Line by line, copy the entries exactly, excluding the pictures.

Pixel coordinate grounding data
>>>
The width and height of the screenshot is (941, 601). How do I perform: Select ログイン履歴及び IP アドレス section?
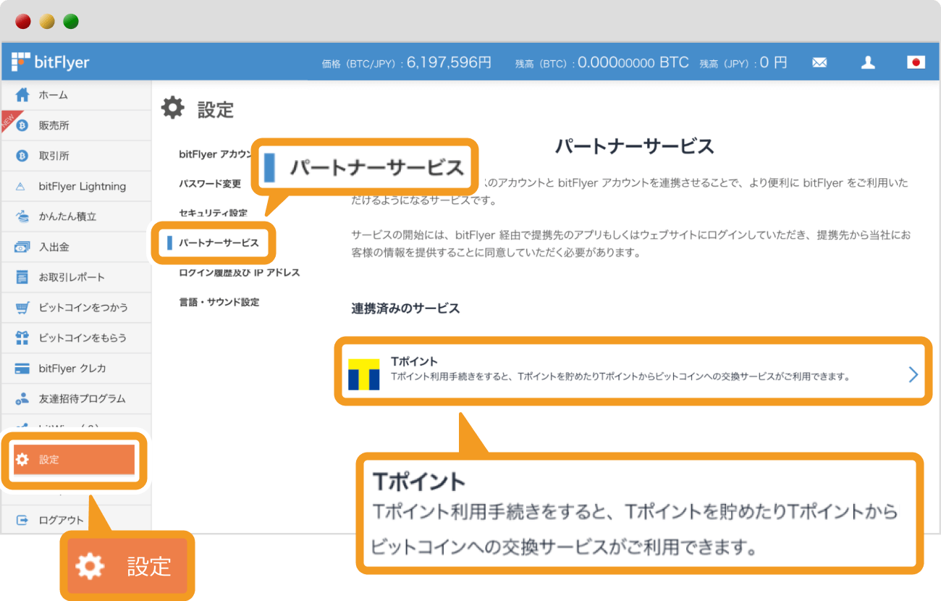tap(239, 273)
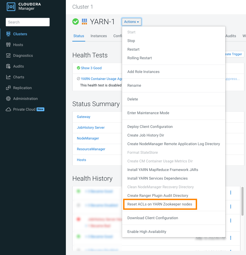The image size is (246, 255).
Task: Collapse the Actions dropdown button
Action: [131, 22]
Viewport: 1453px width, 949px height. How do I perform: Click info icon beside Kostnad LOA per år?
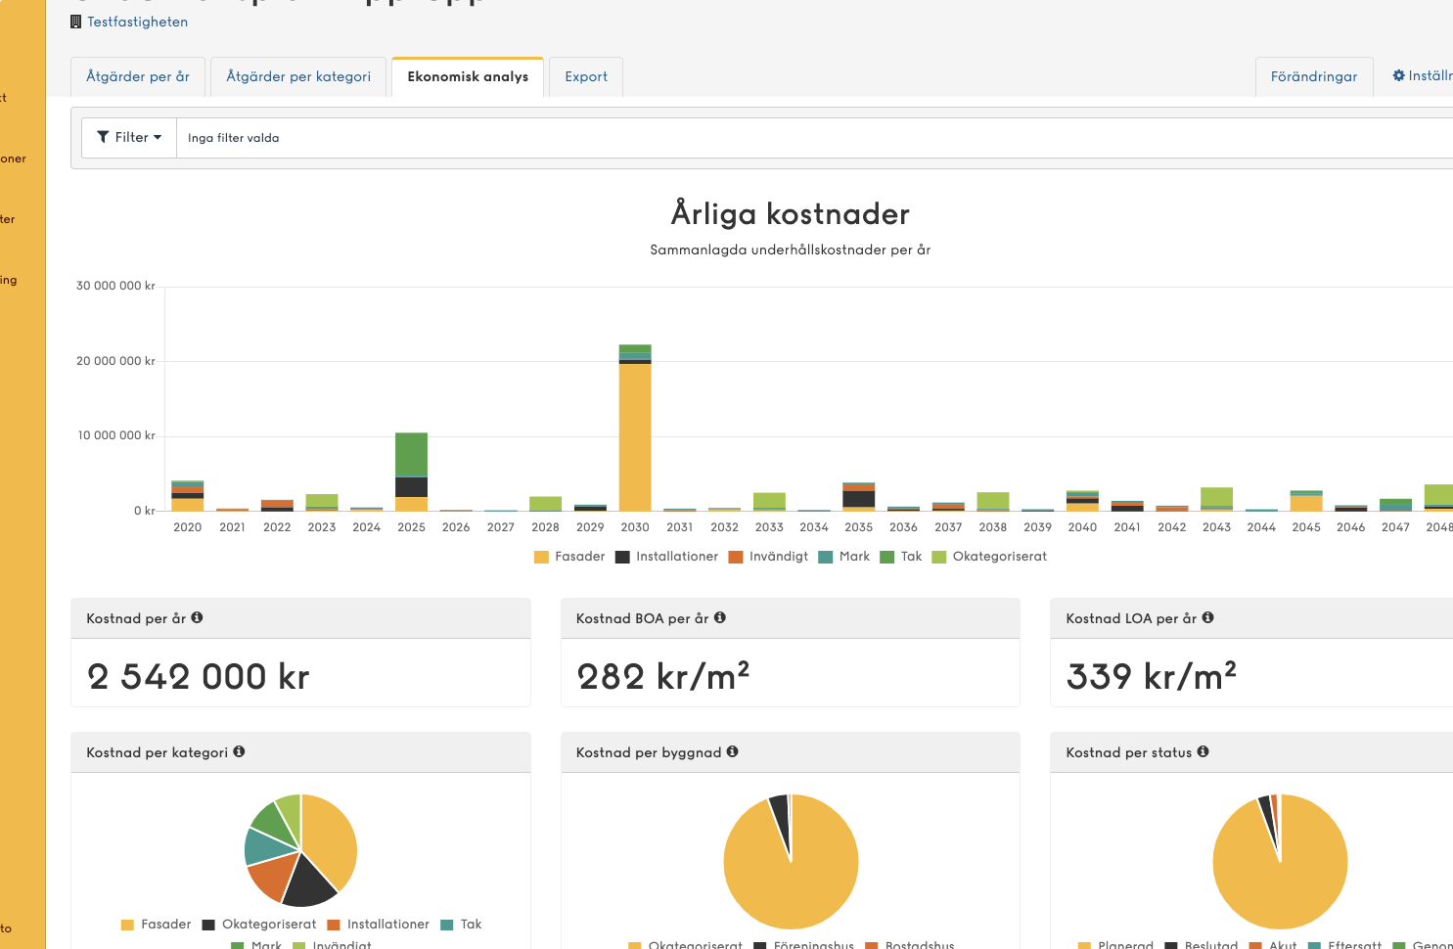coord(1207,617)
<<<
## [Task answer]
The width and height of the screenshot is (941, 601). How do I perform: Select ログイン履歴及び IP アドレス section?
tap(239, 273)
The image size is (246, 255).
Task: Collapse the Actions dropdown button
Action: [131, 22]
Viewport: 1453px width, 949px height. How do I perform: Click info icon beside Kostnad LOA per år?
coord(1207,617)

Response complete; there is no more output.